:: The input ::
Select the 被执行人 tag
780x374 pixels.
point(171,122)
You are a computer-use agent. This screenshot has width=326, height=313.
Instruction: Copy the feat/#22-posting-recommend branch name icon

:: Problem to solve ::
With the line containing "780x374 pixels." as the first and the last line of the data as the final one, copy every line between them exactly, those two included.

:: Answer section ::
780x374 pixels.
point(171,122)
You are a computer-use agent. This screenshot has width=326, height=313.
Instruction: Copy the feat/#22-posting-recommend branch name icon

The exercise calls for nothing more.